• **What to produce**
Go through the data and retrieve each line that includes the string "showing".

• **Saved data entries**
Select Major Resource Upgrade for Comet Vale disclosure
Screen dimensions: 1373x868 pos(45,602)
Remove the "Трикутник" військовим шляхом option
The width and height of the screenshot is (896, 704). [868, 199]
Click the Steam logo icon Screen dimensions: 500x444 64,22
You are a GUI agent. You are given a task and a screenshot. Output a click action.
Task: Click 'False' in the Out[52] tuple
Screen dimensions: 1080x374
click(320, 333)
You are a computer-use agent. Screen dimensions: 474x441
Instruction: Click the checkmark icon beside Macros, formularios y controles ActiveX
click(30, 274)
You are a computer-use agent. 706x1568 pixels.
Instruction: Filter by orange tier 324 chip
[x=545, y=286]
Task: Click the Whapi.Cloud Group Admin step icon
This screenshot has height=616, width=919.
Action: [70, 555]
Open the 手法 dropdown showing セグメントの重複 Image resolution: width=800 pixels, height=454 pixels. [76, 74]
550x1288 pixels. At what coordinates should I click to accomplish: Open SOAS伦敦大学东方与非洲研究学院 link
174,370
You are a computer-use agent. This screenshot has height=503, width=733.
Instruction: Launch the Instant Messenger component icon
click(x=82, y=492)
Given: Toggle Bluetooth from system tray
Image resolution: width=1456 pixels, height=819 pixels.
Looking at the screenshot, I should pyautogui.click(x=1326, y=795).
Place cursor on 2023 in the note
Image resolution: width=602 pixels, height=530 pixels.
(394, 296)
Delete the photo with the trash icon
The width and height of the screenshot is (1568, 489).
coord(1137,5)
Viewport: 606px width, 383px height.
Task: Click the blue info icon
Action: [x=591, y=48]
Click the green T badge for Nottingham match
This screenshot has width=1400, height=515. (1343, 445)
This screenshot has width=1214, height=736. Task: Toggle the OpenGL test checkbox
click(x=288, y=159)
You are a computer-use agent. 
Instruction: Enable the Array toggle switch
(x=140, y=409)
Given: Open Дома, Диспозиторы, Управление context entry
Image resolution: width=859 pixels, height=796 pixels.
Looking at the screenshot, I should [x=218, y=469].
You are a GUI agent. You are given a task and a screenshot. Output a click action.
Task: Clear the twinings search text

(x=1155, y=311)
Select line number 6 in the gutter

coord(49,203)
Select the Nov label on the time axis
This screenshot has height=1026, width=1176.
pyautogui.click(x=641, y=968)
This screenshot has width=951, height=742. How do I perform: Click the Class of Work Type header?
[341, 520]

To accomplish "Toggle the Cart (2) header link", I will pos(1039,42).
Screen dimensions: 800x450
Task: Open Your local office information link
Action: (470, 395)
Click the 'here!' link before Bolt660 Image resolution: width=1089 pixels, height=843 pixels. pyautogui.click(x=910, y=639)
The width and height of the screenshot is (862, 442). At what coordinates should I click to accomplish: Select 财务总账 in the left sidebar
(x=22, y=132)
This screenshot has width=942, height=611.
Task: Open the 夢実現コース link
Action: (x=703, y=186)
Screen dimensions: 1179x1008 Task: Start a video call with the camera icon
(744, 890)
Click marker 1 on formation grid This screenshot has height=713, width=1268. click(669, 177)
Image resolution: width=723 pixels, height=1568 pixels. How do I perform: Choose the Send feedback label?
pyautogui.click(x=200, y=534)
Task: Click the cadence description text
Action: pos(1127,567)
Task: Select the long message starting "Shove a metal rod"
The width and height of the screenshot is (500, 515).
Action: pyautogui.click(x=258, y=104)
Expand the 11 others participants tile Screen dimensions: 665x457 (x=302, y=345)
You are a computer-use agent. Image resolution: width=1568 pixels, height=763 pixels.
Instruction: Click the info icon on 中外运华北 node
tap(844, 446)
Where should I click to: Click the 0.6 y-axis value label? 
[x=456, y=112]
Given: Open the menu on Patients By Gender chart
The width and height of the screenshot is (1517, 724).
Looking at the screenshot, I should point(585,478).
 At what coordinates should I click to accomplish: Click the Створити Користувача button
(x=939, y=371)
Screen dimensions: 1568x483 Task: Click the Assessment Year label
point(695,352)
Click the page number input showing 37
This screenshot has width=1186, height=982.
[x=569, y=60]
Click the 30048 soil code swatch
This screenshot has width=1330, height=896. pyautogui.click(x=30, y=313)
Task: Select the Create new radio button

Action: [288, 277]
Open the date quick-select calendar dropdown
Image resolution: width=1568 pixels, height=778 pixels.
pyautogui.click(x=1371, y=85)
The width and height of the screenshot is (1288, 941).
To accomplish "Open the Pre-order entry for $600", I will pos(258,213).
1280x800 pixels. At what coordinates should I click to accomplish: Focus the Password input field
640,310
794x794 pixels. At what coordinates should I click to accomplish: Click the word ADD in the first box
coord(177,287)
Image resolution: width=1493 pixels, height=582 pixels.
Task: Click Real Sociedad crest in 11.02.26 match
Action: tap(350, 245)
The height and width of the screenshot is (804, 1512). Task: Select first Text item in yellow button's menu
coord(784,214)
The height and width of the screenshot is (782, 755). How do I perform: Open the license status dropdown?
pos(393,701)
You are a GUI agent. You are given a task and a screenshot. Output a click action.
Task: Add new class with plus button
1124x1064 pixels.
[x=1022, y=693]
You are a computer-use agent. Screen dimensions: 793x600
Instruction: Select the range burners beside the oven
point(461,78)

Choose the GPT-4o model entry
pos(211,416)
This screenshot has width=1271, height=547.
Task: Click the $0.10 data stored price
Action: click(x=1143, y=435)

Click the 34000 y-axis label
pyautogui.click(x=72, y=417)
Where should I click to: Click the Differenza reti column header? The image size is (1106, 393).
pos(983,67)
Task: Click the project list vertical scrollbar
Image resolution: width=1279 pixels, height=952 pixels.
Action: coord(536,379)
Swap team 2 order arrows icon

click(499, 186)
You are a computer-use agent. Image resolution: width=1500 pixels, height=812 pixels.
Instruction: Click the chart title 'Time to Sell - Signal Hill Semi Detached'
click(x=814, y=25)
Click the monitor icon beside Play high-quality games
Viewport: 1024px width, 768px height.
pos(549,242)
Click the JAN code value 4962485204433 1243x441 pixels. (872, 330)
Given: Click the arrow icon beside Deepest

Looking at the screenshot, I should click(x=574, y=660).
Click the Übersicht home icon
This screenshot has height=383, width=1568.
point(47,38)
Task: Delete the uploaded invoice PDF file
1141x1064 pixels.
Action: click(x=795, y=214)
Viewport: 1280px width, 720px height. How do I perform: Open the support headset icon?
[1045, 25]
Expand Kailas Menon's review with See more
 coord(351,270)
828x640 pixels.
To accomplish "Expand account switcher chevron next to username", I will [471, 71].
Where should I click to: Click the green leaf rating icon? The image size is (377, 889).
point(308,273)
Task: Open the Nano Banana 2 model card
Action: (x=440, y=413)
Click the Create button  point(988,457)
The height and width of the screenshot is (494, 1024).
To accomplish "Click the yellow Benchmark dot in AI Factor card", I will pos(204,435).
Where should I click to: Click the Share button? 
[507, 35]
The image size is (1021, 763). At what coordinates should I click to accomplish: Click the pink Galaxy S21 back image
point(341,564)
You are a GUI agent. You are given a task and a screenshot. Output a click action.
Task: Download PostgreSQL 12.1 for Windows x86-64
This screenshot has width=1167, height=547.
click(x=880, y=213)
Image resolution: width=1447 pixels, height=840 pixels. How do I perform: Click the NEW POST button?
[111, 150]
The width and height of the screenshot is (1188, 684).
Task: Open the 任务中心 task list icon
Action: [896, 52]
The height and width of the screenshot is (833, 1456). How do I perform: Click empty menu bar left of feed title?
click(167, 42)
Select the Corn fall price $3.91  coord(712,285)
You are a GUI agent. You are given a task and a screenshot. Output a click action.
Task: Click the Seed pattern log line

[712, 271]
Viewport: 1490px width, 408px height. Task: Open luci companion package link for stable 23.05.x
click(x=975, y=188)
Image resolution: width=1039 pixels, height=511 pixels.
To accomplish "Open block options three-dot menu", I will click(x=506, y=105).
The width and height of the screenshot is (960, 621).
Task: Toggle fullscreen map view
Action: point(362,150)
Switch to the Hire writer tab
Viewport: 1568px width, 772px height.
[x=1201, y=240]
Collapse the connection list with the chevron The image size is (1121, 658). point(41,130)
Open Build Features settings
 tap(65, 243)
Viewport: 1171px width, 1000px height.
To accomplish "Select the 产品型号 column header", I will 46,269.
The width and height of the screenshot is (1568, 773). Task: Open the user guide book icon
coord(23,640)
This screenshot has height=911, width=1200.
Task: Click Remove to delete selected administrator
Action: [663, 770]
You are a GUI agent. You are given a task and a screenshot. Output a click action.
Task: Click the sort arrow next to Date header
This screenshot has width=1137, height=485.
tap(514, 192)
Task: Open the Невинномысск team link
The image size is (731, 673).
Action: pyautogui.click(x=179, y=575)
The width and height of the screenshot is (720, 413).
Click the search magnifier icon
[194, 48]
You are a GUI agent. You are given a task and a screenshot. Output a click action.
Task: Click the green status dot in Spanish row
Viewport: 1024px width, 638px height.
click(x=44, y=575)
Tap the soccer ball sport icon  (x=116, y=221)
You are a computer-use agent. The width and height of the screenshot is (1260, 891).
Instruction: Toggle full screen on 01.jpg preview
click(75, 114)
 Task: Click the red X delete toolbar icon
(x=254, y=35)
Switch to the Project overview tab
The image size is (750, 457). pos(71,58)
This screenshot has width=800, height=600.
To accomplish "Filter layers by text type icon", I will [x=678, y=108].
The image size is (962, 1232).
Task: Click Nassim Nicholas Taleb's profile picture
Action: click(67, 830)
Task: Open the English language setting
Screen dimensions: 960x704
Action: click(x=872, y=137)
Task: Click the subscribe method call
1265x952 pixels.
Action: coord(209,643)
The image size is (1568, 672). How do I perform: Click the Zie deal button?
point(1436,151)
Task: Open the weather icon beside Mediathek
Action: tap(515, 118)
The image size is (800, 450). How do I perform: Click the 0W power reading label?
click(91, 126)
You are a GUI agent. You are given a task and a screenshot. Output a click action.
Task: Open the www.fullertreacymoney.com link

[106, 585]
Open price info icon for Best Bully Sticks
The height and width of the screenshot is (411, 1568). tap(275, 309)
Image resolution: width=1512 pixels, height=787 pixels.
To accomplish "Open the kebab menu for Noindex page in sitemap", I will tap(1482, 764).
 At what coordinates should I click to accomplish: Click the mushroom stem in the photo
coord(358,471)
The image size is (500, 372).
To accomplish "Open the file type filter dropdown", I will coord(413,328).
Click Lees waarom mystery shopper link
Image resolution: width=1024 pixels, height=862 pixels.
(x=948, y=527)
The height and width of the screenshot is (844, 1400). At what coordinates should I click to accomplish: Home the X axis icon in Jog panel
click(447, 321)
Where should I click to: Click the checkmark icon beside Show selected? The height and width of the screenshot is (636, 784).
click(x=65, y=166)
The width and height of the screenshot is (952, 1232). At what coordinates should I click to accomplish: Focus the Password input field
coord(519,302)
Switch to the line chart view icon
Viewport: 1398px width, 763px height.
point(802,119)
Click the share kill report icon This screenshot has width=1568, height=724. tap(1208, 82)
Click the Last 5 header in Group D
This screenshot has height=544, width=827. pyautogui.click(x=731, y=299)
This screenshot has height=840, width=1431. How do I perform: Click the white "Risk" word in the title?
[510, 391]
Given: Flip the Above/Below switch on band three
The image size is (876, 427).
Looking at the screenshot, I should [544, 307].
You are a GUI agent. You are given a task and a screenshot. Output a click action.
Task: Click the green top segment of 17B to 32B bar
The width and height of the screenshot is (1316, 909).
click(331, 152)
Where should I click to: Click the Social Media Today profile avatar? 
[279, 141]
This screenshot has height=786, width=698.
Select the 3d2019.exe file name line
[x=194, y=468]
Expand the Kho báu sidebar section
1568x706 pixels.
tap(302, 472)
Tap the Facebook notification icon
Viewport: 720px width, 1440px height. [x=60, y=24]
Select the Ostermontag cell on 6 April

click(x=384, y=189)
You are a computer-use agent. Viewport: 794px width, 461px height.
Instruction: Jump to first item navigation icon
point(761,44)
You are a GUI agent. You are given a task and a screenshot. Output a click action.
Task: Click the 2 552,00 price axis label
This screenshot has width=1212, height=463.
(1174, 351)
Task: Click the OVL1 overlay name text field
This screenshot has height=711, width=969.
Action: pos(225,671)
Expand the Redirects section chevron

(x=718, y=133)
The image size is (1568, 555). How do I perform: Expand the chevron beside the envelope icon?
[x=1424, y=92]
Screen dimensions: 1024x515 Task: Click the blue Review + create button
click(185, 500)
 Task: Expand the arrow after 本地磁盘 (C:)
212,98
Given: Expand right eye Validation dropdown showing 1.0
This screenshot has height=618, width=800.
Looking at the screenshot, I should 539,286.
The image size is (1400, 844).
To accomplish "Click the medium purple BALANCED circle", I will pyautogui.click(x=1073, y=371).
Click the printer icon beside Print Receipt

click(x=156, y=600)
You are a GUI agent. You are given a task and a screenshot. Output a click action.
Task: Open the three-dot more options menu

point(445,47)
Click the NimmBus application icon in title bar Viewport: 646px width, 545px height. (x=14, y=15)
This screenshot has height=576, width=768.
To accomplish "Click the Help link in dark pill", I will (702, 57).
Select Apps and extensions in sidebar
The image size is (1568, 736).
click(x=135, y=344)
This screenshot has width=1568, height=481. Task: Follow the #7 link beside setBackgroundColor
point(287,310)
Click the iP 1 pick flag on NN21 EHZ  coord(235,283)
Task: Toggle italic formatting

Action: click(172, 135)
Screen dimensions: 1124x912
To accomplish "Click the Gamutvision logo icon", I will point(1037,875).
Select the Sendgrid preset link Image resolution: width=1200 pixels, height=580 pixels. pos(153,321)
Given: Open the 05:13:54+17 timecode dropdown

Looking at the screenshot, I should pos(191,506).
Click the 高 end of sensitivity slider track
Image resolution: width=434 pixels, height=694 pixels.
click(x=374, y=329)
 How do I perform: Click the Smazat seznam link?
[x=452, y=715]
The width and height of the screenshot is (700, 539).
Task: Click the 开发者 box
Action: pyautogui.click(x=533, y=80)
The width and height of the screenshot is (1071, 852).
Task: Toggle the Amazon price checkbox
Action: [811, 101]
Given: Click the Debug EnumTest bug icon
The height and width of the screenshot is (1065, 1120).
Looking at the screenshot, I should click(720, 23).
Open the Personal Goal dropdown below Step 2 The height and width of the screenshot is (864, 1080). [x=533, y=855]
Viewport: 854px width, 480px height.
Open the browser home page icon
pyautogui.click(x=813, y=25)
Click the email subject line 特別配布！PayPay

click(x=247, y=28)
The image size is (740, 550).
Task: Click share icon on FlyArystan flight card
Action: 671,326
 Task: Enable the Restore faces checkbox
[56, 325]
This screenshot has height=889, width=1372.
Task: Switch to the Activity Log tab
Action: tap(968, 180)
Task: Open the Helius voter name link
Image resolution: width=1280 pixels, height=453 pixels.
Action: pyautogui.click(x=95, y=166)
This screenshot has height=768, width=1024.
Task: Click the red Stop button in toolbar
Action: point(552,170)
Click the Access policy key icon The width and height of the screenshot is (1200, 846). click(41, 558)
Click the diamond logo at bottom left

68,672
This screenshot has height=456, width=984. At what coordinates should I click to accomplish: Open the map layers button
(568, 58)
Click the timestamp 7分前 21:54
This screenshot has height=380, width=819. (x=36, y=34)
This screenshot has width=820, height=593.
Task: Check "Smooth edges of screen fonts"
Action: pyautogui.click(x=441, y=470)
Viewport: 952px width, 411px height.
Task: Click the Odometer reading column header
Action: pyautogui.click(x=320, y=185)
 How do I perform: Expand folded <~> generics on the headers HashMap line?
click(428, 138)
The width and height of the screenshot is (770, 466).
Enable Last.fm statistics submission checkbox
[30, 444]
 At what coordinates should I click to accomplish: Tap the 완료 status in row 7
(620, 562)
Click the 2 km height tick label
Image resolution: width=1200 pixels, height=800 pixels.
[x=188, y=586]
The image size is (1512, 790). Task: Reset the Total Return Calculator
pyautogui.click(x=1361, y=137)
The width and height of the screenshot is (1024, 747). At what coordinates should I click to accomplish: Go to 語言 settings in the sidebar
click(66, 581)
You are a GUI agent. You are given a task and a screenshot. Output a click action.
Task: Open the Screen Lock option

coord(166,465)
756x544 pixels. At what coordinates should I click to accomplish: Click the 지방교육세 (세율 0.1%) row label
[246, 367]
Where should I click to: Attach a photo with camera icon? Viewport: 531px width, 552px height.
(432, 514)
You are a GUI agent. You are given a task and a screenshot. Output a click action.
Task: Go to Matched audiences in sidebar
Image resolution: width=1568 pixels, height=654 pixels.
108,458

• **Response to the task**
Open the 手法 dropdown showing セグメントの重複 Image resolution: width=800 pixels, height=454 pixels. [76, 74]
Click the page number input showing 37
Given: Expand right eye Validation dropdown showing 1.0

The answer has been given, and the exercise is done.